-- START Given records --
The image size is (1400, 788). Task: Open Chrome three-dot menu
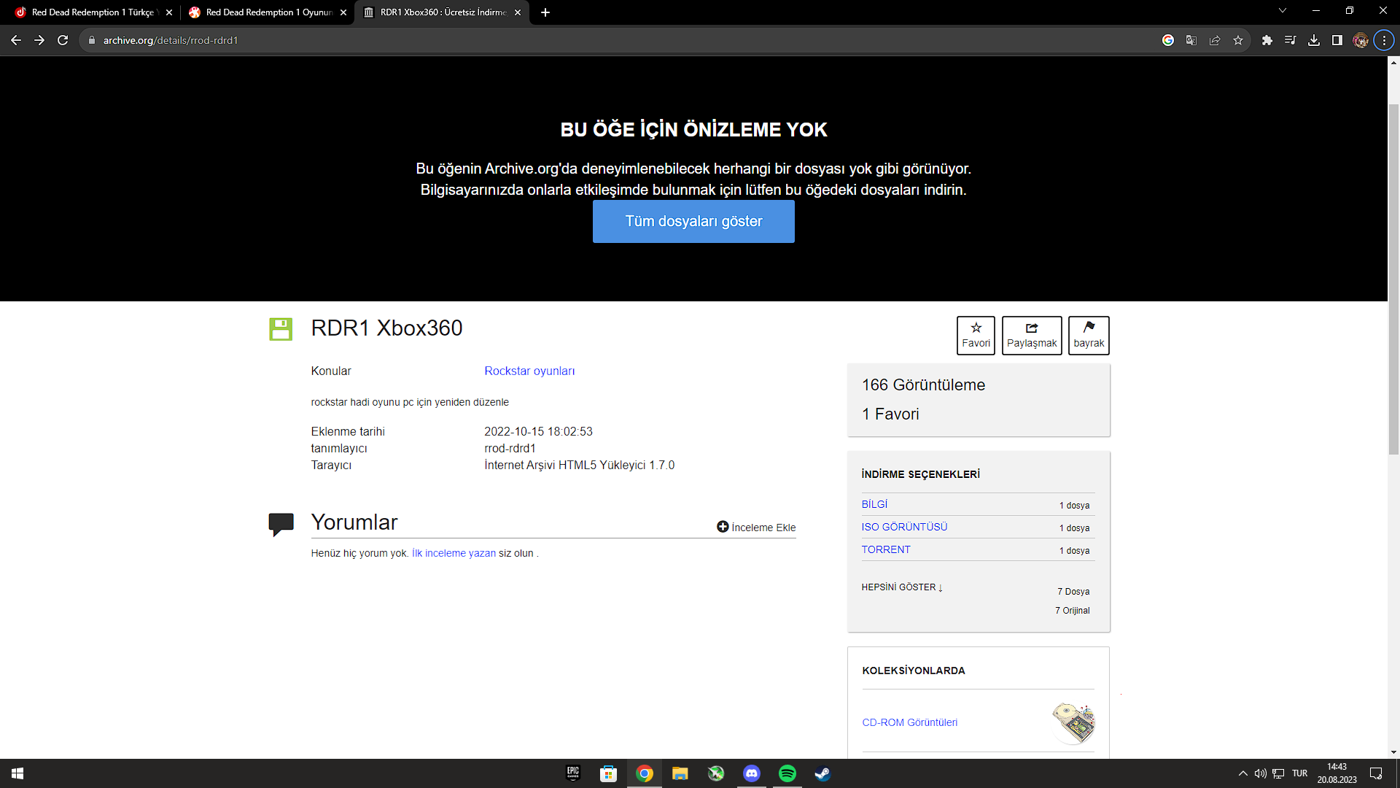tap(1384, 40)
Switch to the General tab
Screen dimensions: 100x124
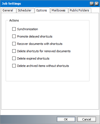(x=9, y=10)
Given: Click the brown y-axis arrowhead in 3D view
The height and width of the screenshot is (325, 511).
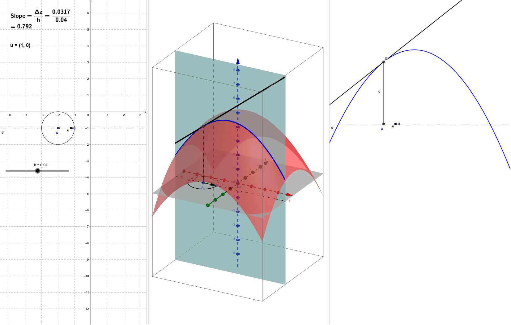Looking at the screenshot, I should point(266,162).
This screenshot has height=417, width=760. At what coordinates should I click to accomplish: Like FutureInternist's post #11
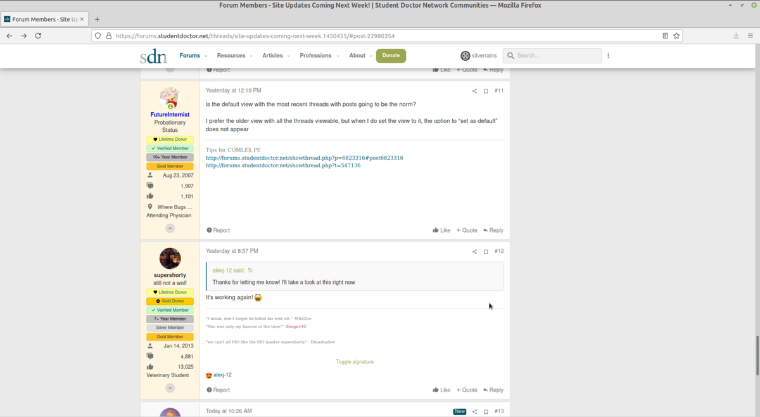pyautogui.click(x=441, y=231)
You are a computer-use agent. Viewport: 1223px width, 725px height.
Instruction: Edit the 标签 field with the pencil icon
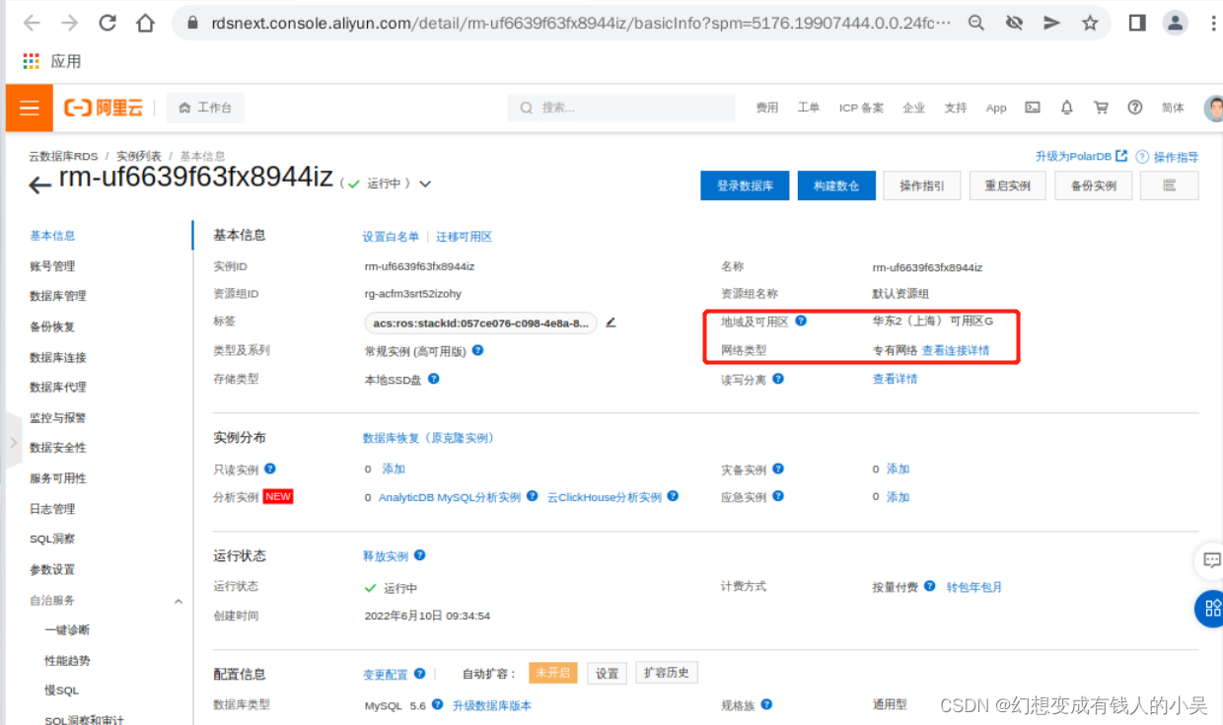pyautogui.click(x=610, y=323)
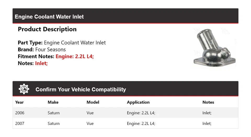Screen dimensions: 251x137
Task: Click the Part Type label text
Action: (30, 43)
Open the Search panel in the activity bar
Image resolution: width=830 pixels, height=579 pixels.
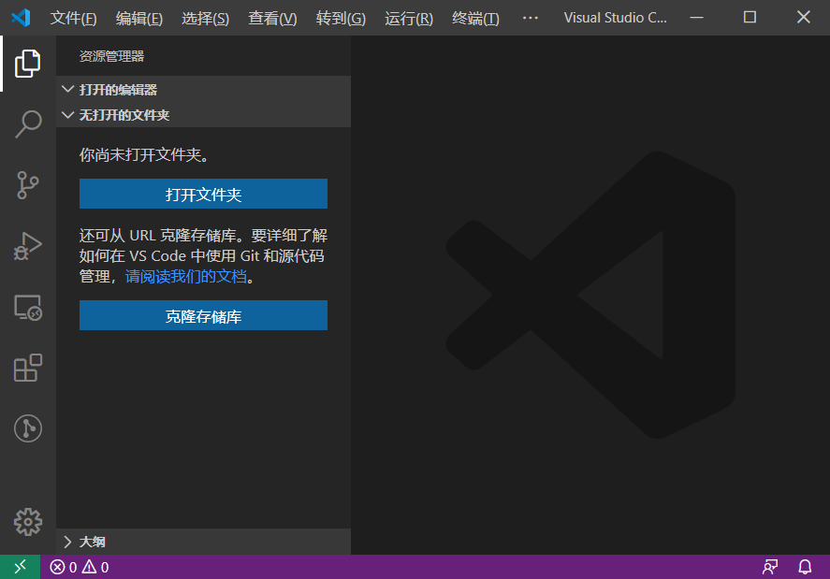[27, 123]
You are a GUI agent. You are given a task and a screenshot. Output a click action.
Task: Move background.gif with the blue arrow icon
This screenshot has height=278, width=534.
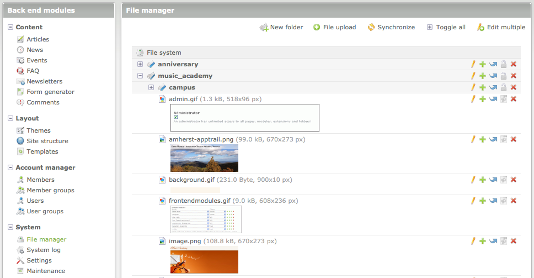[493, 180]
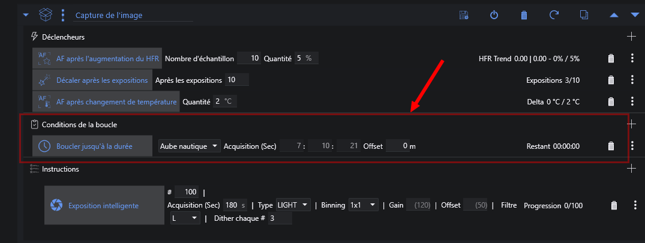Screen dimensions: 645x243
Task: Click the Dither chaque # input field
Action: tap(280, 219)
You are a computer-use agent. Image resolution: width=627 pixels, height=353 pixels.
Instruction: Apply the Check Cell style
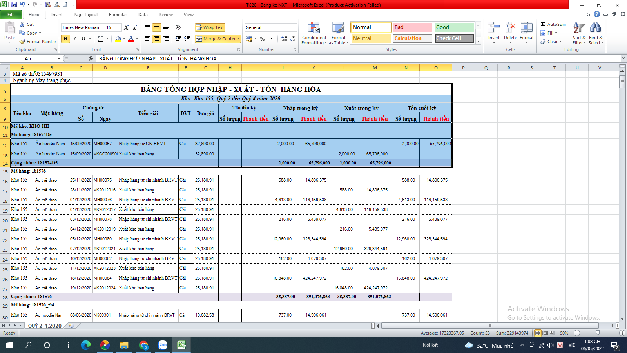454,38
-- END Given records --
Rewrite the part of the listing above that runs from the line containing "You are a computer-use agent. Image" through the end as a numbered list. Leave out blank lines and any pictures.

1. You are a computer-use agent. Image resolution: width=627 pixels, height=353 pixels.
2. Instruction: Apply the Check Cell style
3. 454,38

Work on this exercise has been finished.